Histoire d’Augan : les pescelleries et fileries

By | 28 février 2015

 

Les pescelleries et fileries

 

Extrait du Chapitre 13 de l’Histoire d’Augan de l’abbé Gabriel BERNARD, compilé et mis en forme par Michel GAVAUD

 

Dans le dernier quart du 19ème siècle, l’introduction en masse dans nos campagnes de la toile et des tissus manufacturés en tous genres a également porté le coup de mort aux « pescelleries et fileries ». Mais jusque-là, le chanvre et le lin, cultivés en grand chez nous, fournissaient presque exclusivement, avec la laine des moutons paissant sur nos landes, la toile et les lainages nécessaires à l’habillement et le linge de la famille.

Après diverses préparations, notamment le rouissage dans un « doué » et le séchage sur la lande, les fibres du chanvre et du lin était d’abord débarrassées de leurs tiges ligneuses à l’aide d’un maillet de bois ou de la broyeuse à main. On procédait ensuite au « pescelage ». Le lin en particulier, destiné à une toile plus fine, nécessitait un « pescelage » sérieux. À cet effet on utilisait une bancelle à l’avant de laquelle était encastrée une planche lisse, effilée à sa partie antérieure et légèrement inclinée en arrière, c’était le « pescet ».

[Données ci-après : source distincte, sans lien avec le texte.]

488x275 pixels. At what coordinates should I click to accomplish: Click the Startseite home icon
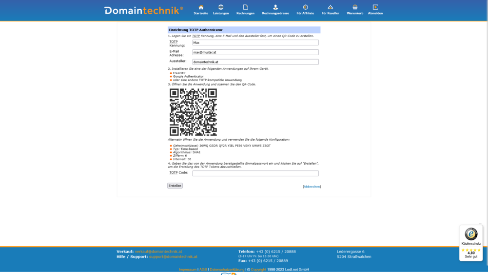click(201, 7)
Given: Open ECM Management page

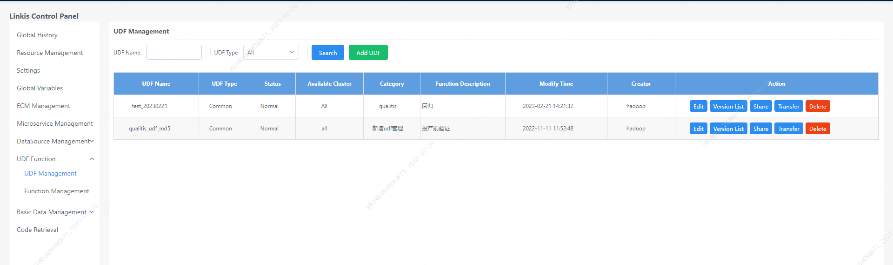Looking at the screenshot, I should tap(43, 106).
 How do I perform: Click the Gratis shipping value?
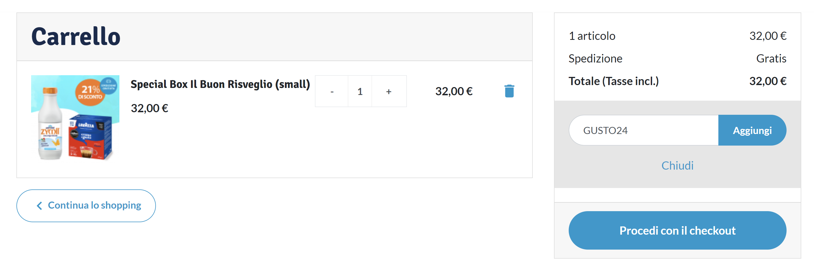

filerie    en bretagneAssise sur la bancelle, les femmes frottaient contre la partie effilée du pescet, alternativement de gauche à droite, chaque poignée de chanvre ou de lin jusqu’à ce que celle-ci, bien élimée, leur parut suffisamment souple et soyeuse. Il ne restait plus qu’à filer les écheveaux avant de les passer au tisserand. Mais, comme celui-ci ne se mettait à l’ouvrage sur le métier qu’autant qu’il était assuré de pouvoir tisser une toile de quelques dizaines de mètres de longueur, on devine le temps qu’il fallait pour pesceler et filer le lin nécessaire à une toile de ces dimensions.

La préparation d’une toile exigeait souvent plusieurs années, car on n’y consacrait, en général, que les soirées d’hiver. Parfois, quand la besogne pressait, on usait de l’entraide comme pour les pileries ou les guéries mais, plus généralement, chacun travaillait pour soi ce qui ne veut pas dire que l’on travaillait isolément.

Passée la Toussaint, sitôt après le repas du soir, emportant chacun son pescet, son rouet ou sa quenouille, femmes et jeunes filles se réunissaient dans la maison la plus accueillante du quartier, s’installaient sur un lit de paille fraîche dans un coin de l’étable et là, dans l’atmosphère tiède du bétail, « élimez pescets », « tournez rouets et fuseaux », au récit des événements du jour où des histoires du passé.

Pendant ce temps, réunis autour de l’âtre, qui ne faisait la plupart du temps qu’une seule et immense pièce avec l’étable, hommes et jeunes gens teillaient le chanvre, fabriquaient  ruches à pain et autres objets de vannerie.

Que ces rassemblements de personnes de tout âge et de tout sexe occasionnés par les pileries, les gleuries, pescelleries et fileries ou vanneries aient engendré quelques dérèglements au cours des siècles, nul ne s’en étonnera: les abus, hélas, naissent des meilleures choses. Mais aussi quel magnifique esprit d’entraide et de fraternité s’en exhale qui nous laisse nostalgiques! Et, quel plaisir d’entendre des histoires et chansons de ces temps héroïques.